Let $X=\mathbb{P}^n$ denote the complex projective space of complex dimension $n$. Let $G$ denote the Grassmannian of lines in $X$. There is a tautological bundle $P\subset X\times G,$ given by {$(x,l) : x\in l$}. Let $p_X:P\rightarrow X,p_G:P\rightarrow G$ be the restrictions of the projections to $P$. Let $[H]\in H^2(X,\mathbb{Z})$ be a hyperplane class, obtained by the fundamental class of a general hyperplane section of $X$ (which lives in $H_{2n}(X,\mathbb{Z})\cong H^2(X,\mathbb{Z})$ by Poincare duality).

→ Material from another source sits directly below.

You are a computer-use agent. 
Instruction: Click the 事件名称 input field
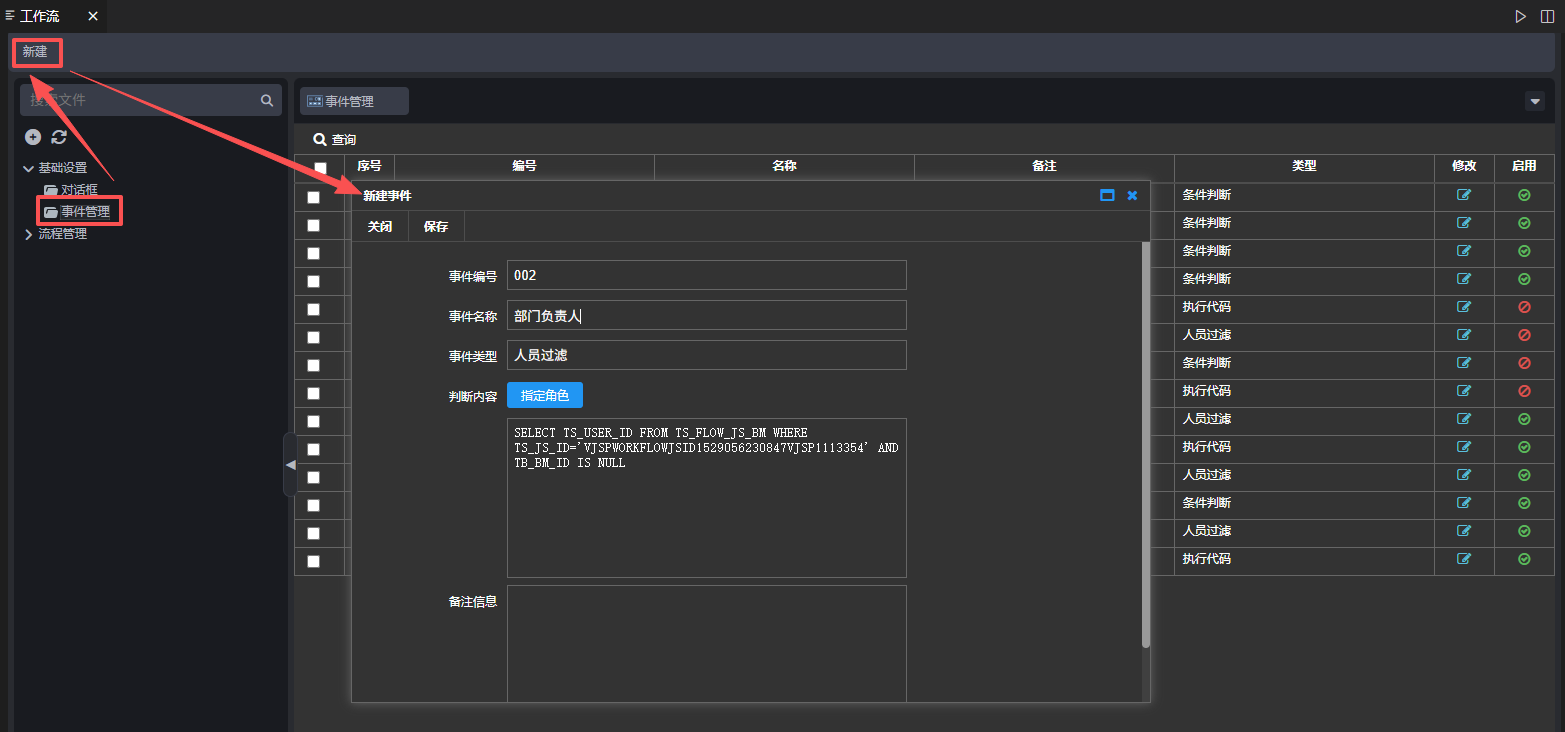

If $m,m'$ denotes the complex dimension of $P , G$ respectively, notice that $p_X ^{*}([H])\in H^2(P,\mathbb{Z})\cong H_{2m-2}(P,\mathbb{Z}),$ and $2m-2 = 2m'$ since $P$ is a bundle of projective line over $G$. So $p_{G*}(p_X ^{*}([H]))\in H_{2m'}(G,\mathbb{Z}).$
Now, in a paper I am reading, they have written that taking the cap product of $p_{G*}(p_X ^{*}([H]))$ with some cohomology class gives back the same class (Here we have identified appropriate homology and cohomology classes using Poincare duality).
So my question is the following: does $p_{G*}(p_X ^{*}([H]))$ give the fundamental class of $G$ ? (taking G as a compact orientable manifold)
Any help would be appreciable.
The first thing to note is that $p_X^*([H])$ is the Poincare dual of the class $[p_X^{-1}(H)]$. There are several ways to see this. One way is to realise $[H]$ as the euler class of $\mathcal{O}(1)$ on $\mathbb{P}^n$. So $p_X^*([H]) = e(p_X^*\mathcal{O}(1))$. The Euler class is given by the zero locus of a generic section. You can take the pullback of a linear form $L$ (you should check that this is 'generic', in the sense that it intersects transversally with the zero section), and evaluate its zero locus. Its zero locus in this case is $(x,l)$ such that $L(x)=0$. So you end up with $p_X^{-1}(H)$. (well, possibly with a different H which is linearly equivalent).
Here's a MO thread discussing this (pullback of homology classes, transversality issues) in higher generality: https://mathoverflow.net/questions/115764/pullback-map-in-homology.
Another way is to observe that this $P\rightarrow X$ is a projective bundle (in particular, it is a flat morphism), and you can apply flat pullback for Chow groups.
What remains is to compute the degree of the map $p_X^{-1}(H) \rightarrow G$. But observe that the pre-image of a point $[L] \in G$ is the unique intersection of $H$ and $L$ in $\mathbb{P}^n$. So this is a degree $1$ map, hence $p_{G*}(p_X^*([H])) = [G]$.